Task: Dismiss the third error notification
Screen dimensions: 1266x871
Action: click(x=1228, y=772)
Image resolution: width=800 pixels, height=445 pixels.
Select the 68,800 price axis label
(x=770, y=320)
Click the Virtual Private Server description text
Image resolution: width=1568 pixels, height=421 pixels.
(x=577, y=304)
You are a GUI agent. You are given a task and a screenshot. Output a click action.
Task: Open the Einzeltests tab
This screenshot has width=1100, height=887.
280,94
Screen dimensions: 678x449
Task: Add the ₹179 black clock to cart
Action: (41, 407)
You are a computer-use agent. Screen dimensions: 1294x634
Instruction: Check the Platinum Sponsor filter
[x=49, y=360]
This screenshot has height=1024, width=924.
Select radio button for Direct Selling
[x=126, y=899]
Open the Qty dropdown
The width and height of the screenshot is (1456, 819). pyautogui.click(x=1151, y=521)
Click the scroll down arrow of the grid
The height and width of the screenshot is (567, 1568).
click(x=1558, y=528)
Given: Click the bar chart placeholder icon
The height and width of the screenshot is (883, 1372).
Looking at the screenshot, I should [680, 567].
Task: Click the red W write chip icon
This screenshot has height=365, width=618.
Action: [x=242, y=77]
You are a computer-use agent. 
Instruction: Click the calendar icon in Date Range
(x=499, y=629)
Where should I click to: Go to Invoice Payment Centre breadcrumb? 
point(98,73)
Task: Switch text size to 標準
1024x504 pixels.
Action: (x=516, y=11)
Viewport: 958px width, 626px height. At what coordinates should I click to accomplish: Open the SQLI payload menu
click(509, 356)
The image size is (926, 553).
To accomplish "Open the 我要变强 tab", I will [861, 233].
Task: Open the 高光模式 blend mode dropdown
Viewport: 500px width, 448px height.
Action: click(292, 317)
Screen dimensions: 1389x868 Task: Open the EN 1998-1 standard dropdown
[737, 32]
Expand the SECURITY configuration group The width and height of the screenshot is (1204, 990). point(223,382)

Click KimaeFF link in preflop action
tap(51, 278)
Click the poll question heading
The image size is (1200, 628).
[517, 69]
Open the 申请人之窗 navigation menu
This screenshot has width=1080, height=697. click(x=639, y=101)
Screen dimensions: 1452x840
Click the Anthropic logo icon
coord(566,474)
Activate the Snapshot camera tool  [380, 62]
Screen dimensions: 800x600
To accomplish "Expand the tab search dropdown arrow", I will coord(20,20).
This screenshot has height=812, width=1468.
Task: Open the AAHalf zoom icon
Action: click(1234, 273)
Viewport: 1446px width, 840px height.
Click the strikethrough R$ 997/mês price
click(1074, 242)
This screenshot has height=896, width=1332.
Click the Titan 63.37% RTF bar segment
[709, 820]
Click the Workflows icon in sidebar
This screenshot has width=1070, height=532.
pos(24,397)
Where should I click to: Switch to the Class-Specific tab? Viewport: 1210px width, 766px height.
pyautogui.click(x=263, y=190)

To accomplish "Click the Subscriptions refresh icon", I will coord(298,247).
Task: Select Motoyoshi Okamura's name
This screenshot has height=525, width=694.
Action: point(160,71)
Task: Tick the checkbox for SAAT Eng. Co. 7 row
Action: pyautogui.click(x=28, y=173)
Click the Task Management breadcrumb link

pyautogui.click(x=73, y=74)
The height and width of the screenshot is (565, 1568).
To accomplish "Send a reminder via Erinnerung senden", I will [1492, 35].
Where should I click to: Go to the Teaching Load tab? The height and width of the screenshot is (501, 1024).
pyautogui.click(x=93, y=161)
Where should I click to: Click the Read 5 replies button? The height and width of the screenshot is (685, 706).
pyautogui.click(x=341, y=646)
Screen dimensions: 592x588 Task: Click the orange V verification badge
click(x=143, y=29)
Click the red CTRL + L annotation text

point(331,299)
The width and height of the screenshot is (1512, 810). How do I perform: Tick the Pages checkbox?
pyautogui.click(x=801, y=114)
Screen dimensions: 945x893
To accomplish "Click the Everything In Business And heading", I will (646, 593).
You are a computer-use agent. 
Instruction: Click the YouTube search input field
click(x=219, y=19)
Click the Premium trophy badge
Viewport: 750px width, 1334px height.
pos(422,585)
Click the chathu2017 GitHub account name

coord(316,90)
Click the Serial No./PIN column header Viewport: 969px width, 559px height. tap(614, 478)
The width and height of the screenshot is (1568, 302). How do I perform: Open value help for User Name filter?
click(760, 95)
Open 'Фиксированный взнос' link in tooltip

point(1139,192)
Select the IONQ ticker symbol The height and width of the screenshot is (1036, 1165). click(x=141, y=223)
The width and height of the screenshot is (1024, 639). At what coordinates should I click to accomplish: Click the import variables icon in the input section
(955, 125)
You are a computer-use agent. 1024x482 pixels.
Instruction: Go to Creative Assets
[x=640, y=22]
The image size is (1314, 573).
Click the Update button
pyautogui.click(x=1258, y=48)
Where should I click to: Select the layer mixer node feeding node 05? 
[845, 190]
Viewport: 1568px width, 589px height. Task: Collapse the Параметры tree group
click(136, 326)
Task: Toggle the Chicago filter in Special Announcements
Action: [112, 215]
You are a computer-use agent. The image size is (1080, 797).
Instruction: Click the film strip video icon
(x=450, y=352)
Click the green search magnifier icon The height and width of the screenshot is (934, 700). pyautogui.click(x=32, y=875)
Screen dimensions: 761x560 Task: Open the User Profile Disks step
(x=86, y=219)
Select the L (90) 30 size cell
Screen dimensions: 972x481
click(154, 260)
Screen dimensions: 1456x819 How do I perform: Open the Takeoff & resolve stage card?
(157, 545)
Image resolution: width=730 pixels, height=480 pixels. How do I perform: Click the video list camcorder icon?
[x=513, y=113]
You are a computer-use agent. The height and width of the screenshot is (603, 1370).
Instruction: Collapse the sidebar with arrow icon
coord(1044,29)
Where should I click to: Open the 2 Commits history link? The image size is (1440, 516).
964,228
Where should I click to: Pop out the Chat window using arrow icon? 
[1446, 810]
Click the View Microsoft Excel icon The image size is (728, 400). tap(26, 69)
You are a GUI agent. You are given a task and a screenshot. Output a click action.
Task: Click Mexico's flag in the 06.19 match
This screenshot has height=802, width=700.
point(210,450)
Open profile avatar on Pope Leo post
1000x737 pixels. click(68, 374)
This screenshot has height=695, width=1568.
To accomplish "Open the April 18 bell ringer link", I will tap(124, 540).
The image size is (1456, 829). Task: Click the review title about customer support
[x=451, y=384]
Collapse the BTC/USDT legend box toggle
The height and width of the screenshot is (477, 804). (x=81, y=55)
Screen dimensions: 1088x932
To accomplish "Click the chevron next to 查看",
□ □ □ □ □
Problem: Precisely as given, transcribe all of the entries above.

Task result:
Task: Dismiss the third error notification
Screen dimensions: 1266x871
Action: click(x=1228, y=772)
Image resolution: width=800 pixels, height=445 pixels.
Select the 68,800 price axis label
(x=770, y=320)
Click the Virtual Private Server description text
Image resolution: width=1568 pixels, height=421 pixels.
(x=577, y=304)
You are a GUI agent. You are given a task and a screenshot. Output a click action.
Task: Open the Einzeltests tab
This screenshot has width=1100, height=887.
280,94
Screen dimensions: 678x449
Task: Add the ₹179 black clock to cart
Action: (41, 407)
You are a computer-use agent. Screen dimensions: 1294x634
Instruction: Check the Platinum Sponsor filter
[x=49, y=360]
This screenshot has height=1024, width=924.
Select radio button for Direct Selling
[x=126, y=899]
Open the Qty dropdown
The width and height of the screenshot is (1456, 819). pyautogui.click(x=1151, y=521)
Click the scroll down arrow of the grid
The height and width of the screenshot is (567, 1568).
click(x=1558, y=528)
Given: Click the bar chart placeholder icon
The height and width of the screenshot is (883, 1372).
Looking at the screenshot, I should [680, 567].
Task: Click the red W write chip icon
This screenshot has height=365, width=618.
Action: [x=242, y=77]
You are a computer-use agent. 
Instruction: Click the calendar icon in Date Range
(x=499, y=629)
Where should I click to: Go to Invoice Payment Centre breadcrumb? 
point(98,73)
Task: Switch text size to 標準
1024x504 pixels.
Action: (x=516, y=11)
Viewport: 958px width, 626px height. At what coordinates should I click to accomplish: Open the SQLI payload menu
click(509, 356)
The image size is (926, 553).
To accomplish "Open the 我要变强 tab", I will [861, 233].
Task: Open the 高光模式 blend mode dropdown
Viewport: 500px width, 448px height.
Action: click(292, 317)
Screen dimensions: 1389x868 Task: Open the EN 1998-1 standard dropdown
[737, 32]
Expand the SECURITY configuration group The width and height of the screenshot is (1204, 990). point(223,382)

Click KimaeFF link in preflop action
tap(51, 278)
Click the poll question heading
The image size is (1200, 628).
[517, 69]
Open the 申请人之窗 navigation menu
This screenshot has width=1080, height=697. click(x=639, y=101)
Screen dimensions: 1452x840
Click the Anthropic logo icon
coord(566,474)
Activate the Snapshot camera tool  [380, 62]
Screen dimensions: 800x600
To accomplish "Expand the tab search dropdown arrow", I will coord(20,20).
This screenshot has height=812, width=1468.
Task: Open the AAHalf zoom icon
Action: click(1234, 273)
Viewport: 1446px width, 840px height.
Click the strikethrough R$ 997/mês price
click(1074, 242)
This screenshot has height=896, width=1332.
Click the Titan 63.37% RTF bar segment
[709, 820]
Click the Workflows icon in sidebar
This screenshot has width=1070, height=532.
pos(24,397)
Where should I click to: Switch to the Class-Specific tab? Viewport: 1210px width, 766px height.
pyautogui.click(x=263, y=190)

To accomplish "Click the Subscriptions refresh icon", I will coord(298,247).
Task: Select Motoyoshi Okamura's name
This screenshot has height=525, width=694.
Action: point(160,71)
Task: Tick the checkbox for SAAT Eng. Co. 7 row
Action: pyautogui.click(x=28, y=173)
Click the Task Management breadcrumb link

pyautogui.click(x=73, y=74)
The height and width of the screenshot is (565, 1568).
To accomplish "Send a reminder via Erinnerung senden", I will [1492, 35].
Where should I click to: Go to the Teaching Load tab? The height and width of the screenshot is (501, 1024).
pyautogui.click(x=93, y=161)
Where should I click to: Click the Read 5 replies button? The height and width of the screenshot is (685, 706).
pyautogui.click(x=341, y=646)
Screen dimensions: 592x588 Task: Click the orange V verification badge
click(x=143, y=29)
Click the red CTRL + L annotation text

point(331,299)
The width and height of the screenshot is (1512, 810). How do I perform: Tick the Pages checkbox?
pyautogui.click(x=801, y=114)
Screen dimensions: 945x893
To accomplish "Click the Everything In Business And heading", I will (646, 593).
You are a computer-use agent. 
Instruction: Click the YouTube search input field
click(x=219, y=19)
Click the Premium trophy badge
Viewport: 750px width, 1334px height.
pos(422,585)
Click the chathu2017 GitHub account name

coord(316,90)
Click the Serial No./PIN column header Viewport: 969px width, 559px height. tap(614, 478)
The width and height of the screenshot is (1568, 302). How do I perform: Open value help for User Name filter?
click(760, 95)
Open 'Фиксированный взнос' link in tooltip

point(1139,192)
Select the IONQ ticker symbol The height and width of the screenshot is (1036, 1165). click(x=141, y=223)
The width and height of the screenshot is (1024, 639). At what coordinates should I click to accomplish: Click the import variables icon in the input section
(955, 125)
You are a computer-use agent. 1024x482 pixels.
Instruction: Go to Creative Assets
[x=640, y=22]
The image size is (1314, 573).
Click the Update button
pyautogui.click(x=1258, y=48)
Where should I click to: Select the layer mixer node feeding node 05? 
[845, 190]
Viewport: 1568px width, 589px height. Task: Collapse the Параметры tree group
click(136, 326)
Task: Toggle the Chicago filter in Special Announcements
Action: [112, 215]
You are a computer-use agent. The image size is (1080, 797).
Instruction: Click the film strip video icon
(x=450, y=352)
Click the green search magnifier icon The height and width of the screenshot is (934, 700). pyautogui.click(x=32, y=875)
Screen dimensions: 761x560 Task: Open the User Profile Disks step
(x=86, y=219)
Select the L (90) 30 size cell
Screen dimensions: 972x481
click(154, 260)
Screen dimensions: 1456x819 How do I perform: Open the Takeoff & resolve stage card?
(157, 545)
Image resolution: width=730 pixels, height=480 pixels. How do I perform: Click the video list camcorder icon?
[x=513, y=113]
You are a computer-use agent. The height and width of the screenshot is (603, 1370).
Instruction: Collapse the sidebar with arrow icon
coord(1044,29)
Where should I click to: Open the 2 Commits history link? The image size is (1440, 516).
964,228
Where should I click to: Pop out the Chat window using arrow icon? 
[1446, 810]
Click the View Microsoft Excel icon The image size is (728, 400). tap(26, 69)
You are a GUI agent. You are given a task and a screenshot. Output a click action.
Task: Click Mexico's flag in the 06.19 match
This screenshot has height=802, width=700.
point(210,450)
Open profile avatar on Pope Leo post
1000x737 pixels. click(68, 374)
This screenshot has height=695, width=1568.
To accomplish "Open the April 18 bell ringer link", I will tap(124, 540).
The image size is (1456, 829). Task: Click the review title about customer support
[x=451, y=384]
Collapse the BTC/USDT legend box toggle
The height and width of the screenshot is (477, 804). (x=81, y=55)
Screen dimensions: 1088x932
To accomplish "Click the chevron next to 查看",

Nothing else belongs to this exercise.